Purpose of life saya yaitu, saya begitu ingin generasi masa depan indonesia berkembang dengan optimal pada usia keemasannya, yaitu pada usia di bawah lima atau enam tahun, dimana pada tahun-tahun tersebut otak berkembang dengan pesatnya sehingga sangat mudah bagi seorang anak menyerap dan belajar berbagai hal.
Selain itu, saya juga ingin setiap anak sejak dini diarahkan untuk mendalami passion-nya. Tentu, peran orang tua sangat signifikan dalam hal mencermati hingga menemukan passion sang anak ini. Semakin jauh orang tua terlibat, lalu membantu anak untuk mengasahnya, itu tentu semakin baik. Sebab, mengetahui passion kita bukanlah perkara gampang. Sering dibutuhkan waktu cukup lama untuk menemukan harta karun dalam diri ini.
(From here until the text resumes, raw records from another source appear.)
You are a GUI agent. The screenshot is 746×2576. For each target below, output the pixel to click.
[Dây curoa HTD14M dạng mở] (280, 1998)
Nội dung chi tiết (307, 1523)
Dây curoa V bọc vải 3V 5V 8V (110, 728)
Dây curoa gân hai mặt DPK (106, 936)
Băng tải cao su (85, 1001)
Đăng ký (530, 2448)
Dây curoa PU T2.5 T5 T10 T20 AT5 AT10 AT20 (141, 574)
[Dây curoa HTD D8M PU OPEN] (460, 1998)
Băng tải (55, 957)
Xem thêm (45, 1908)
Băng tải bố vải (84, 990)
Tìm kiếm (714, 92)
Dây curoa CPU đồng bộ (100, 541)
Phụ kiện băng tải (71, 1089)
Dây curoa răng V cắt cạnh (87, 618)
Semakin optimal seorang anak berkembang pada masa keemasannya, tentu akan semakin baik perkembangan kognitif, afektif, dan psikomotornya, sehingga semakin baik pula kemampuannya dalam menangani berbagai masalah. Dan juga, semakin dini anak menemukan dan terus mengasah kemampuan yang sesuai dengan passion-nya, tentu, semakin besar dan semakin cepat ia mencapai kesuksesan sesuai dengan parameternya.
***
Mengapa saya begitu peduli akan hal di atas?
Saat saya berusia di bawah enam tahun, adalah saat dimana kedua orang tua saya begitu sibuk dalam menyelesaikan persoalan-persoalan mereka. Penyelesaian dari persoalan itu takjarang membuat mereka harus bolak balik ke luar kota dalam rentang waku yang cukup lama. Takmungkin untuk selalu membawa saya dan adik-adik, apalagi ketika kami telah mulai bersekolah. Banyak persoalan yang harus diselesaikan berarti berkurangnya fokus untuk memperhatikan tumbuh kembang saya dan adik-adik.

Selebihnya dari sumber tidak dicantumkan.